Le Maroc, 2e consommateur de charbon en Afrique (Rapport AIE)

Deuxième consommateur africain de charbon, le Royaume affiche une consommation stable à moyen terme, tout en préparant une sortie progressive à l’horizon 2040, indique un récent rapport de l’Agence internationale de l’énergie (AIE).

Selon le dernier rapport de l’Agence internationale de l’énergie, le Maroc demeure l’un des principaux utilisateurs de charbon en Afrique. D’après ce rapport intitulé Coal 2025, le Royaume se classe au deuxième rang continental, derrière l’Afrique du Sud. Sa consommation, en 2025, est estimée à environ 10 millions de tonnes en 2025. Une demande qui devrait rester globalement inchangée à l’horizon 2030.

Pour les experts de l’AIE, cette stabilité que marque la consommation du Maroc, ne traduit guère un renoncement à la transition énergétique, mais plutôt une gestion graduelle du changement. Le fait étant que le charbon continue de jouer un rôle clé dans la sécurité du système électrique national. Toutefois, le rapport souligne la volonté du Royaume de définitivement tourner la page de la production électrique à base de charbon à l’horizon 2040. Une ambition qui figure noir sur blanc, dans la nouvelle version de son plan climat.

Le rapport souligne par ailleurs que les énergies renouvelables devraient fournir plus de 50 % d’électricité supplémentaire en 2030 par rapport à 2025, réduisant mécaniquement la part du charbon dans le mix énergétique, sans entraîner de baisse immédiate des volumes consommés.

Il est clair que la transition marocaine se situe dans une trajectoire progressive, privilégiant la stabilité du système électrique à une rupture rapide.

Charbon : les pays émergents en force

À l’échelle mondiale, cette trajectoire s’inscrit dans une tendance plus large. Selon l’AIE, la demande mondiale de cette matière devrait se stabiliser d’ici 2030 autour des niveaux atteints en 2023-2025, marquant la fin de plusieurs décennies de croissance continue

Cette moyenne masque toutefois de profondes disparités régionales. En effet, alors que les économies avancées, notamment celles d’Europe et d’Asie-Pacifique, poursuivent une baisse structurelle de leur consommation, les pays émergents d’Asie continuent de soutenir la demande.
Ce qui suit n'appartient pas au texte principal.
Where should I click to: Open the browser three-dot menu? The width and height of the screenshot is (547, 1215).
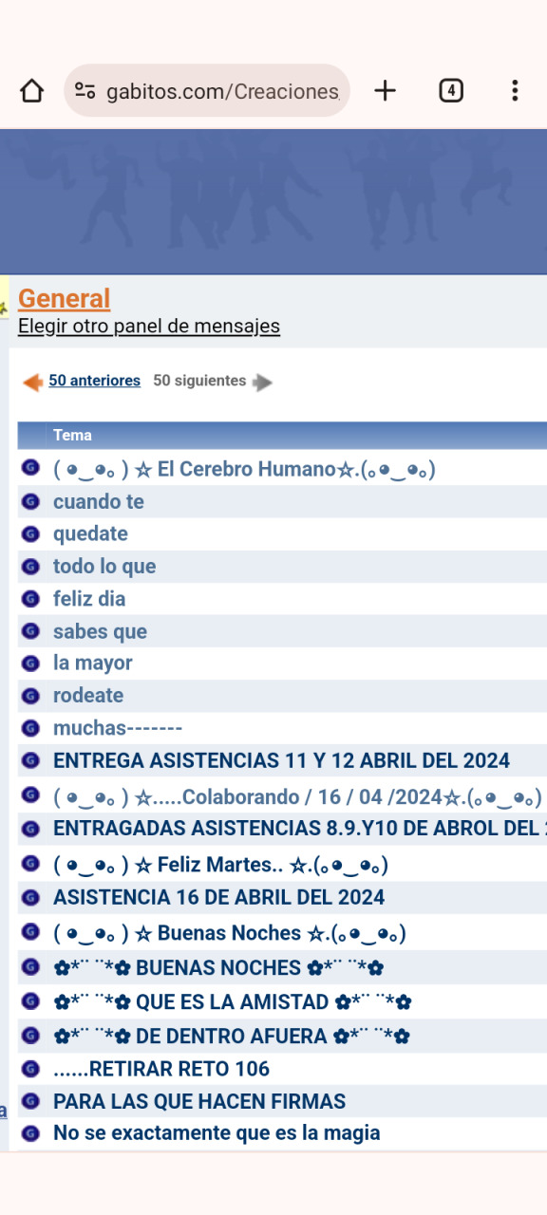[x=515, y=91]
Lire aussi. CDN 3.0, renouvelables, sécurité hydrique… Ce que prévoit la nouvelle feuille de route climatique du Maroc

Et ce, principalement pour des raisons de sécurité énergétique. Mais d’un point de vue global, la part du charbon dans la production mondiale d’électricité reculerait à 27 % à l’horizon 2030, contre 35 % en 2024. Une baisse qui s’explique un rôle évoluant progressivement vers celui de source d’appoint et de flexibilité du système

Dans ce paysage contrasté, le Maroc se situe à mi-chemin entre les pays en sortie accélérée et ceux qui restent fortement dépendants du charbon, avec une décennie décisive pour un usage dégressif du charbon.